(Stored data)
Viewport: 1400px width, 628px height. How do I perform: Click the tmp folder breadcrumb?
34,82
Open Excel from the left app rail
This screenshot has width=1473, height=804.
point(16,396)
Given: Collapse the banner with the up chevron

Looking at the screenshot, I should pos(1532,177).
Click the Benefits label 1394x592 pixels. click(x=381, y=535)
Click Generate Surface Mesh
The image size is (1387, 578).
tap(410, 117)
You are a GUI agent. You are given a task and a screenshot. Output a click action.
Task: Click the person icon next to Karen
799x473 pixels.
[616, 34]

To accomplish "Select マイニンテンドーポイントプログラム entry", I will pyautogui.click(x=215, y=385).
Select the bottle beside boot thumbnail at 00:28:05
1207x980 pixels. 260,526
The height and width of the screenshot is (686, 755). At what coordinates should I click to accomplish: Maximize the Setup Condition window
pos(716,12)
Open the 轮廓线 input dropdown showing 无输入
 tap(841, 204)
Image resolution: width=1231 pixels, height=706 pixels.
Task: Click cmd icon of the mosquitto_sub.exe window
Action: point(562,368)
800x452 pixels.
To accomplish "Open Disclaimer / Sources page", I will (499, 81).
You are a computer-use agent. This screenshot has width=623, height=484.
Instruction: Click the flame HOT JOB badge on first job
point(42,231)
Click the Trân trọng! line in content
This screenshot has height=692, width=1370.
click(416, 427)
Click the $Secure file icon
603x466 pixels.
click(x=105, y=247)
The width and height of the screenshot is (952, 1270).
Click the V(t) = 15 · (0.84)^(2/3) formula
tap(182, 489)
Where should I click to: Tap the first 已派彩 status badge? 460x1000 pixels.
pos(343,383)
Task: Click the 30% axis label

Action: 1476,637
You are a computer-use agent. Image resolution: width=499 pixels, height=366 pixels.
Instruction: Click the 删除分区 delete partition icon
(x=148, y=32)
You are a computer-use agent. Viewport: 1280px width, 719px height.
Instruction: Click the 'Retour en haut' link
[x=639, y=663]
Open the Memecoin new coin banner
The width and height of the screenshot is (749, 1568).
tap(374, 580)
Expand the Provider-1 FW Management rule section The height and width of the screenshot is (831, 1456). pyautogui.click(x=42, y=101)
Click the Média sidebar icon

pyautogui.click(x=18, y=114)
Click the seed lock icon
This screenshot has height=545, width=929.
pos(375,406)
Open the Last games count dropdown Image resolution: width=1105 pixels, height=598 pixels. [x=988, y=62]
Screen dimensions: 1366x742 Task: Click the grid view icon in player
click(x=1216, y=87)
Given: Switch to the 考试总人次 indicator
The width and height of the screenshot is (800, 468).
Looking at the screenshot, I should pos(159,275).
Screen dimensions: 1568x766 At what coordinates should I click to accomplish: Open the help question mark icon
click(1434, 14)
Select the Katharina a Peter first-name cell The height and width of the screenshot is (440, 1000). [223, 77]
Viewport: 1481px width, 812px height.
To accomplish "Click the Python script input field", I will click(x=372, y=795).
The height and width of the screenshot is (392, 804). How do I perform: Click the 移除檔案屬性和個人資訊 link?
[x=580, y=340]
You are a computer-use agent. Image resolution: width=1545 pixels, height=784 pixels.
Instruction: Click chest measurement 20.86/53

▶ [Goal] Copy verbatim the portion of the stored data that opens with the line containing "Click Generate Surface Mesh" and closes with the line containing "tap(374, 580)", with both of those lines included.

▶ [Exercise answer]
Click Generate Surface Mesh
The image size is (1387, 578).
tap(410, 117)
You are a GUI agent. You are given a task and a screenshot. Output a click action.
Task: Click the person icon next to Karen
799x473 pixels.
[616, 34]

To accomplish "Select マイニンテンドーポイントプログラム entry", I will pyautogui.click(x=215, y=385).
Select the bottle beside boot thumbnail at 00:28:05
1207x980 pixels. 260,526
The height and width of the screenshot is (686, 755). At what coordinates should I click to accomplish: Maximize the Setup Condition window
pos(716,12)
Open the 轮廓线 input dropdown showing 无输入
 tap(841, 204)
Image resolution: width=1231 pixels, height=706 pixels.
Task: Click cmd icon of the mosquitto_sub.exe window
Action: point(562,368)
800x452 pixels.
To accomplish "Open Disclaimer / Sources page", I will (499, 81).
You are a computer-use agent. This screenshot has width=623, height=484.
Instruction: Click the flame HOT JOB badge on first job
point(42,231)
Click the Trân trọng! line in content
This screenshot has height=692, width=1370.
click(416, 427)
Click the $Secure file icon
603x466 pixels.
click(x=105, y=247)
The width and height of the screenshot is (952, 1270).
Click the V(t) = 15 · (0.84)^(2/3) formula
tap(182, 489)
Where should I click to: Tap the first 已派彩 status badge? 460x1000 pixels.
pos(343,383)
Task: Click the 30% axis label

Action: 1476,637
You are a computer-use agent. Image resolution: width=499 pixels, height=366 pixels.
Instruction: Click the 删除分区 delete partition icon
(x=148, y=32)
You are a computer-use agent. Viewport: 1280px width, 719px height.
Instruction: Click the 'Retour en haut' link
[x=639, y=663]
Open the Memecoin new coin banner
The width and height of the screenshot is (749, 1568).
tap(374, 580)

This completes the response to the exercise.